A BNP member posted comments on the internet describing some immigrants as "savage animals" and "filth" while working as a technology teacher, a disciplinary panel heard today.
The General Teaching Council (GTC) was told that Adam Walker used a school laptop to access an online forum in which he claimed parts of Britain were a "dumping ground" for the Third World.
Mr Walker, who resigned from Houghton Kepier Sports College in Houghton-le-Spring, near Sunderland, in 2007, is the first teacher to appear before the GTC accused of racial intolerance.
Opening the case against the former soldier, GTC presenting officer Bradley Albuery alleged that postings made by the teacher demonstrated views suggestive of both racial and religious intolerance.
Mr Albuery said Mr Walker used the pseudonym Corporal Fox to make the postings to a forum on Teessideonline, which addressed the popularity of the BNP, during February and March 2007.
In one posting, Mr Walker claimed the BNP had risen in popularity because "they are the only party who are making a stand and are prepared to protect the rights of citizens against the savage animals New Labour and Bliar (sic) are filling our communities with".
In another posting on the same day, Mr Walker wrote: "By following recent media coverage of illegal animals and how they are allowed to stay here despite committing heinous crimes, I am, to say the very least, disgusted."
Another posting claimed that some immigrants hated people who were white and had western values.
It is alleged that the views expressed in the postings constitute unacceptable professional conduct.
Concluding his opening statement, Mr Albuery said: "This case is not about the BNP or whether teachers should be members of that lawful party.
"This case is about the actions and behaviour of a registered teacher, using a school property on school premises in school time."
Mr Walker, from Spennymoor, County Durham, is alleged to have spent more than eight hours using the laptop for purposes not connected to his school duties.
The teacher, who worked at Houghton Kepier for more than six years, resigned after his headteacher asked IT staff to investigate his use of the internet.
The teacher's trade union representative, Patrick Harrington, told the three-member disciplinary panel that Mr Walker accepted he was wrong to use a computer to access Teessideonline during school time.
But Mr Harrington submitted that none of the terms used by Mr Walker had demonstrated racial or religious intolerance.
"To us, the subject matter of what he was doing is not relevant," Mr Harrington said.
"Immigrant is not a racial term.

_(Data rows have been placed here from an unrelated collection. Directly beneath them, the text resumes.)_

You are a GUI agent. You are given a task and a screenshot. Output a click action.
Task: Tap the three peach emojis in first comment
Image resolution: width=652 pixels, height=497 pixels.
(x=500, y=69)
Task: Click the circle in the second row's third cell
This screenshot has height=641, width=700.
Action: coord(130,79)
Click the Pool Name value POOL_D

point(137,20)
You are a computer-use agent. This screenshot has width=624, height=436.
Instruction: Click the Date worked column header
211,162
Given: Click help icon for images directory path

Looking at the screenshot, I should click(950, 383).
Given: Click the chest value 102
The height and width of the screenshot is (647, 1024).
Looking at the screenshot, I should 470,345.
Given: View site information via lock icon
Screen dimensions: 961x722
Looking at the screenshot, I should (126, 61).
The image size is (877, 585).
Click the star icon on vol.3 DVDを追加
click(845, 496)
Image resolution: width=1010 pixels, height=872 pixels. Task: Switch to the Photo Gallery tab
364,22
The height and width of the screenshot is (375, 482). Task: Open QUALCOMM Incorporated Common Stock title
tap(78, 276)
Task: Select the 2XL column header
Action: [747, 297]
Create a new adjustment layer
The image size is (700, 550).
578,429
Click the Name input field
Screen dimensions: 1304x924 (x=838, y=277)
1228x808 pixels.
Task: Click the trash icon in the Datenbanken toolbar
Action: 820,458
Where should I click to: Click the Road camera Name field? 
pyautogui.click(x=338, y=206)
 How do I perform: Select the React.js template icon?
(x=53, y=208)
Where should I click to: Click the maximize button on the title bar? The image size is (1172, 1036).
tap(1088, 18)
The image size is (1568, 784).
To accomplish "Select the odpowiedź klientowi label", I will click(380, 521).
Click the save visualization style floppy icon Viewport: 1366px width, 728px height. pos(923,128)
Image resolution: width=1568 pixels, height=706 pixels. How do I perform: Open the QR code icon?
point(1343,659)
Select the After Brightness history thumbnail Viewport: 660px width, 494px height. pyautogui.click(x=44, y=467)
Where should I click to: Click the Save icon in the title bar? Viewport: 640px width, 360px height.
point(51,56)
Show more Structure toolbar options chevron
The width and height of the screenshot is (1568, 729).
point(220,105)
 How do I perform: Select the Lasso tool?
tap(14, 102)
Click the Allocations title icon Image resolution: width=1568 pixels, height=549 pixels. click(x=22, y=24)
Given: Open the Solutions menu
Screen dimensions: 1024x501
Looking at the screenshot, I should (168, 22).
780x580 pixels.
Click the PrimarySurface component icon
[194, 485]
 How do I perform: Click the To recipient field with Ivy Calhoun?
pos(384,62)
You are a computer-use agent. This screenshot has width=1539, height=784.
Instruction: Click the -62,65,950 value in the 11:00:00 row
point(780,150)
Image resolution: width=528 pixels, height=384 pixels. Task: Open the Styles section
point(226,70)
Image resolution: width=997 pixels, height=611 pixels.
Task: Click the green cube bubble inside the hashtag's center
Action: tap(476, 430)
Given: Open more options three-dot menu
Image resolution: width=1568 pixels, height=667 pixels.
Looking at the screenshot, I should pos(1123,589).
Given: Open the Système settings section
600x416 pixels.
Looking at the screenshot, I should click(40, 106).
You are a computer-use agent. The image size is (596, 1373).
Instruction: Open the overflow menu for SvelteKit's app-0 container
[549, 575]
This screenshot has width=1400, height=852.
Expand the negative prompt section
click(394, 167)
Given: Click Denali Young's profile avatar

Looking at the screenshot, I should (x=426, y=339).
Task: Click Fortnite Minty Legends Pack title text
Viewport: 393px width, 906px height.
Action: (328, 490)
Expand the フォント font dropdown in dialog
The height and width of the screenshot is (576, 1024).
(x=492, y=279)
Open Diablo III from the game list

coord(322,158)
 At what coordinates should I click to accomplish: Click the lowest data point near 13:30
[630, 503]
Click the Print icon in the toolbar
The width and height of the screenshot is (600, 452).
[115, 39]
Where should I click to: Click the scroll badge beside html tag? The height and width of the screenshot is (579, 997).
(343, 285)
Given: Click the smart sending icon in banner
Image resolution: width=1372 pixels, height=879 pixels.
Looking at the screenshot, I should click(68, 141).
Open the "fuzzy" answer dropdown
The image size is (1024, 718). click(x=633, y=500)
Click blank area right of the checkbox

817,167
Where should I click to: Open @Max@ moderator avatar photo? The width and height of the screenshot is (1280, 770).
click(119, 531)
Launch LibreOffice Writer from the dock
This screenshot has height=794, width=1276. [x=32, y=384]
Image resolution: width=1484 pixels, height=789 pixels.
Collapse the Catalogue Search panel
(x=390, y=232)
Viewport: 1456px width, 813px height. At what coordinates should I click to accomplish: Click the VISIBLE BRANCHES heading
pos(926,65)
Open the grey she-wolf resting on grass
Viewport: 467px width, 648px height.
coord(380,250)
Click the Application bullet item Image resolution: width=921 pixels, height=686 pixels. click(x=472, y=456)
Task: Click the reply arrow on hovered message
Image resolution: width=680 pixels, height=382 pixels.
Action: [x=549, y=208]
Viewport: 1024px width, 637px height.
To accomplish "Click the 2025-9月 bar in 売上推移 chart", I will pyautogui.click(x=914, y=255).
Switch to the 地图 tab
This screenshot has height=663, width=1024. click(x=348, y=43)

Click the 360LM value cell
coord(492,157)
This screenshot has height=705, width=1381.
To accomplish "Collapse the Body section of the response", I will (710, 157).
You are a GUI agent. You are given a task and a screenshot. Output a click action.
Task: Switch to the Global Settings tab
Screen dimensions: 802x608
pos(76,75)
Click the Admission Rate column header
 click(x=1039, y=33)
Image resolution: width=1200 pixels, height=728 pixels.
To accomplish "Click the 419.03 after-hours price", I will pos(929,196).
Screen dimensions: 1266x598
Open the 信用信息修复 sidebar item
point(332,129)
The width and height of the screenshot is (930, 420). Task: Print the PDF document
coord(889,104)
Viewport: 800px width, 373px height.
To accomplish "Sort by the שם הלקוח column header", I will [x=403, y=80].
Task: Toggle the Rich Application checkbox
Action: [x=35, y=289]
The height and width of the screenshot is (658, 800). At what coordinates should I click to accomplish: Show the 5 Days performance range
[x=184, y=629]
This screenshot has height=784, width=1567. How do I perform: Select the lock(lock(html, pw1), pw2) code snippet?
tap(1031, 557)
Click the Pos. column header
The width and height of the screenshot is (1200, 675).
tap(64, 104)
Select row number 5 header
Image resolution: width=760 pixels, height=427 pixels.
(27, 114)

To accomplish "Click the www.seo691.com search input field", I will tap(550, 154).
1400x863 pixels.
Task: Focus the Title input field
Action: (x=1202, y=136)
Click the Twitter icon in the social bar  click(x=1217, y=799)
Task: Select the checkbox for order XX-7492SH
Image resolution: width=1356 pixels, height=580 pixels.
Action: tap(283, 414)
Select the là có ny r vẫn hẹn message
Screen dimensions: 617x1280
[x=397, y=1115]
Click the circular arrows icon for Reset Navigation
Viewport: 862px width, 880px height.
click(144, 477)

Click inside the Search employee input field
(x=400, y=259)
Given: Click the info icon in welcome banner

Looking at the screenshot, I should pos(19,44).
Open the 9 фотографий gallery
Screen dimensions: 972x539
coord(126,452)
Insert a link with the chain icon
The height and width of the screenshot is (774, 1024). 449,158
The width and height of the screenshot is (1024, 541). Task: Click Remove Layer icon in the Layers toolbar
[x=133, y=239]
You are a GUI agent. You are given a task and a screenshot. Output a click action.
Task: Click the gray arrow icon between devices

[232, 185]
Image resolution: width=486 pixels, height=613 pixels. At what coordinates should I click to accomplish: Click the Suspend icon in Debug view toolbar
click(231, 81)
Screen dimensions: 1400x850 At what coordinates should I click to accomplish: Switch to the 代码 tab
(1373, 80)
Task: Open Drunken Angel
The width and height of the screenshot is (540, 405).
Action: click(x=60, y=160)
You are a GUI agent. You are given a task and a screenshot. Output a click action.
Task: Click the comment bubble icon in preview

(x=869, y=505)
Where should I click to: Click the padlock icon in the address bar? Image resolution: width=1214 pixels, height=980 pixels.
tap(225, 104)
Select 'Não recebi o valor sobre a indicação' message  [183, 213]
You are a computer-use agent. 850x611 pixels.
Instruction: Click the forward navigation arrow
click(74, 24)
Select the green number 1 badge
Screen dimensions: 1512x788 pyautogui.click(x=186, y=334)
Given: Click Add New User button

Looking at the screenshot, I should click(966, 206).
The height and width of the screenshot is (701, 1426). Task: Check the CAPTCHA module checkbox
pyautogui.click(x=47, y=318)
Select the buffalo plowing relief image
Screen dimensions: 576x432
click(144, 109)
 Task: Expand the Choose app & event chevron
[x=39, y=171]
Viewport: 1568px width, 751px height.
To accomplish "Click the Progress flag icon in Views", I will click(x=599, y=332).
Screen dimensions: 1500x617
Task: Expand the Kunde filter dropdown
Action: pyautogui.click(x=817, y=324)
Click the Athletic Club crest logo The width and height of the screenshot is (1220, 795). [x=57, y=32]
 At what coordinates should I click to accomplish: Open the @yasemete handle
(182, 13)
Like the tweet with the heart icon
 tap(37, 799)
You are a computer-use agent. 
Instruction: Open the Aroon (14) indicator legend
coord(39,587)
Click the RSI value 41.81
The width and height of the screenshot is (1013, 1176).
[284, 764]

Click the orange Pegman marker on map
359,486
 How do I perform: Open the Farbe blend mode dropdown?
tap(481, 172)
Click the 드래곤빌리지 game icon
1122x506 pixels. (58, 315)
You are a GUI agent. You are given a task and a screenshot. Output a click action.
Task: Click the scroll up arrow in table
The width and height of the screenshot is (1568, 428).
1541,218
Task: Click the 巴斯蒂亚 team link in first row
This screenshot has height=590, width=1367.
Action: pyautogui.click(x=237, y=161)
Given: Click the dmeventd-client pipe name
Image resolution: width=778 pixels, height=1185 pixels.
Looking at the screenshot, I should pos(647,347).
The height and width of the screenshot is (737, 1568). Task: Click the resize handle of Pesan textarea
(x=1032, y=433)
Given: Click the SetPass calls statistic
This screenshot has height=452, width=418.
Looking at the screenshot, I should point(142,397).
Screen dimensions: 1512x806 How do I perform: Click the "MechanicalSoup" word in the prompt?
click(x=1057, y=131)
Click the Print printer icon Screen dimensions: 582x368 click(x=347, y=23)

Immigrant is simply a description of people moving to one country from another country - immigrants comprise of all different races."
Many people objected to the fact that people were not deported after committing serious crimes, Mr Harrington said, claiming that assumptions had been made about Mr Walker's views because of his membership of the BNP.
"There is an underlying prejudice and assumption that he is thinking in a racial way," Mr Harrington told the panel.
In a statement read to the hearing, Mr Walker stressed that he had not communicated his political thoughts and beliefs to staff or pupils at Houghton Kepier.
His statement read: "I have always sought to bring out the best in my pupils.
"I have certainly never discriminated against an individual on grounds of race, faith or sexuality. Part of why I became a teacher is to help people overcome social disadvantage and reach their full potential."
Mr Walker, who lived in Germany, Cyprus, Egypt and Israel while serving in the armed forces, said many teachers used the internet for many different reasons.
"I do not deny that I used my computer to access the internet," he stated. "With the value of hindsight I now regret making any personal use of the internet during lesson time. I would like to apologise for it."
Mr Walker - who previously lived and worked as a teacher in Japan and married a Japanese woman - said his travels had led him to value the beauty and diversity of different cultures.
Commenting on the content of his postings, Mr Walker said he had been influenced by media coverage of a female PC shot dead by two illegal immigrants and the murder of British hostage Ken Bigley in Iraq.
"Looking back now I feel that I was unduly influenced by the hostile climate the media created," Mr Walker explained. "This led me to express intemperate views which lacked complexity and balance.
"I should have taken more time to think about the possible offence my words might have caused and I think I could have expressed myself more carefully and positively.
"I have never condemned all immigrants or asylum seekers. My comments relate to those I perceive as coming to our country and committing criminal offences or otherwise behaving badly.
"In many cases, I cut and pasted views from a variety of sources in order to provoke debate and these were not attributed.
"Had I been posting under my own name, I would have taken more case to distinguish between my own views and the views of others I was reposting."
The hearing was adjourned until 9am tomorrow.